Benchmark: Network Throughput (network_throughput_bench.c)

Creates a loopback TCP connection and transfers 10 MB to measure peak kernel TCP throughput and first-chunk latency.

Target: throughput > 100 MB/s, first-chunk latency < 500 µs

Baseline measurement (CI environment, loopback):

BENCH tcp_loopback: throughput=2515.1 MB/s latency=43us
Metric Value Target Status
Throughput ~2,500 MB/s > 100 MB/s ✅ Pass
First-chunk latency ~43 µs < 500 µs ✅ Pass

Note: Loopback TCP throughput is limited by kernel memory bandwidth, not the NIC. Real LAN throughput is bounded by link speed (125 MB/s on 1Gbps).


Measurement Environment

Baseline measurements above were taken in GitHub Actions Ubuntu runner (CI) with no real GPU hardware. Key environment caveats:

Assumption CI environment Real gaming hardware
GPU None Intel/AMD/NVIDIA
VA-API encode Not available Available (2–15ms per frame)
DRM/KMS capture Not available Available (0.5–2ms)
Network Kernel loopback LAN (1Gbps typical)
CPU Shared cloud VM Dedicated gaming CPU

Latency Budget (End-to-End Target)

For the canonical path (Linux host → Linux peer on 1Gbps LAN):

Stage Target Notes
DRM/KMS capture 0.5–2ms One framebuffer read
VA-API H.264 encode 2–8ms GPU-dependent; 10Mbps CBR
Network UDP < 1ms On 1Gbps LAN
Network decode (client) 2–8ms GPU-dependent
SDL2 display < 1ms Vsync-controlled
Total end-to-end < 20ms Without vsync wait

Note: These are targets, not measured guarantees. A full end-to-end measurement requires two machines and hardware GPU on both sides. See the Roadmap for planned benchmark coverage (Phase 104 follow-ups).


Known Bottlenecks

Area Bottleneck Severity Next action
DRM capture mmap+memcpy copies full framebuffer each frame Medium Explore dma-buf zero-copy path
VA-API encoding B-frame reordering adds latency Low Force B-frame=0 (already default in latency preset)
Network No UDP pacing; burst at frame boundary Medium Phase 102: ABR pacing
Client decode No decode queue depth control Low Phase 101: Queue depth cap

Optimization Follow-Up Queue

The following optimizations are candidates once baseline measurements on real hardware are established:

  1. DMA-BUF zero-copy capture: Avoid CPU memcpy by importing the DRM framebuffer directly into VA-API as a dmabuf surface.
  2. Encode timestamp loop: Replace sleep-based loop with VBLANK interrupt wait (drmWaitVBlank) to align capture with display refresh.
  3. Network pacing: Send packets at a constant rate instead of bursting at end of each frame encode to reduce jitter.
  4. Client-side jitter buffer: Add a small (1-2 frame) jitter buffer to absorb network timing variation without adding sustained latency.
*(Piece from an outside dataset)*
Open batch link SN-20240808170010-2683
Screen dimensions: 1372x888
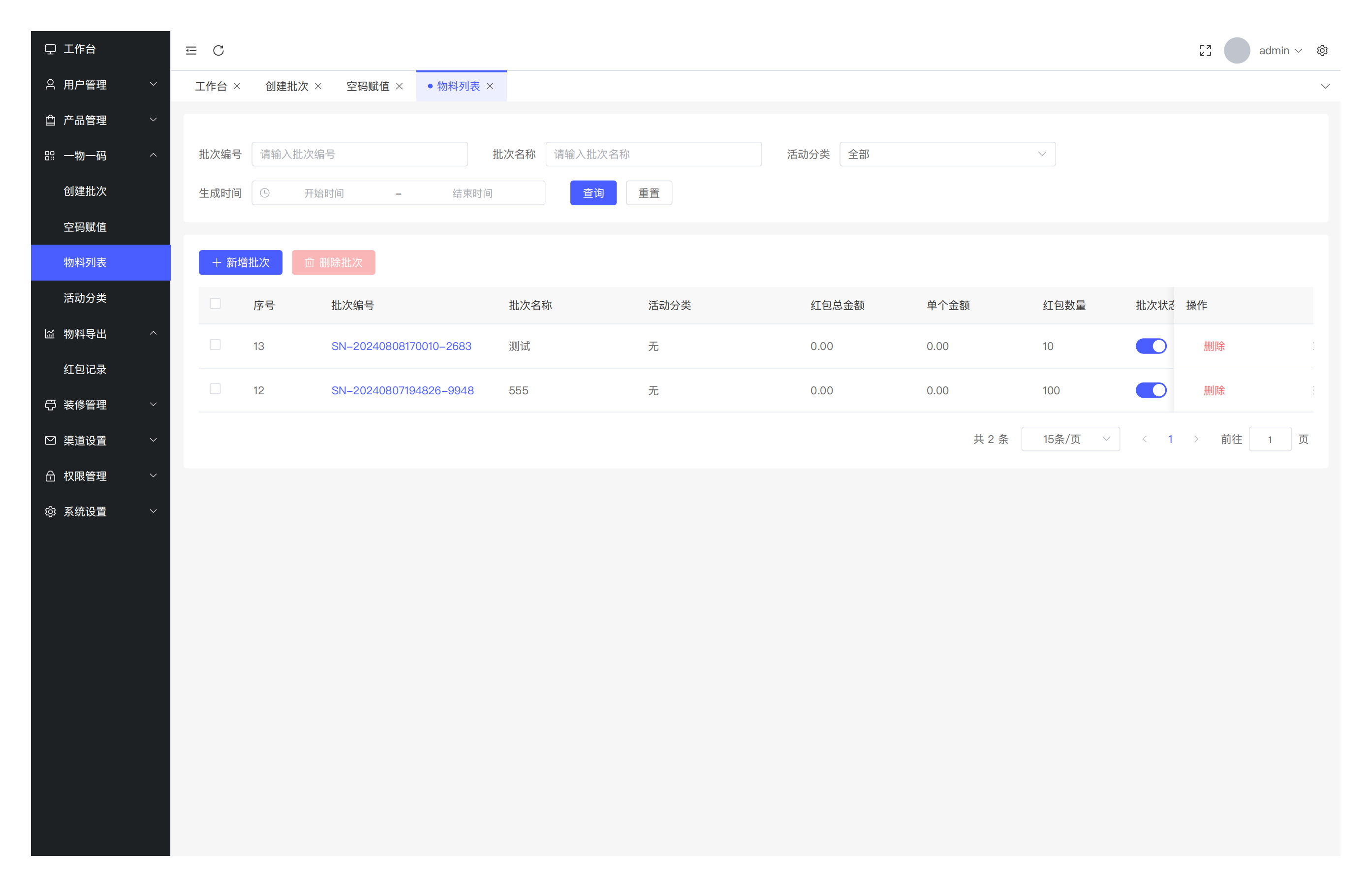(x=401, y=346)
Running Performance Tests in CI

The benchmarks are not currently part of CI (they require real hardware for meaningful numbers). To add a CI performance gate:

  1. Add a benchmark job to .github/workflows/ci.yml that runs the software-only benchmarks.
  2. Compare output against the expected baselines above.
  3. Fail the job if average raw-encode latency exceeds 5ms or TCP throughput is below 100MB/s.

See benchmarks/README.md for full benchmark documentation.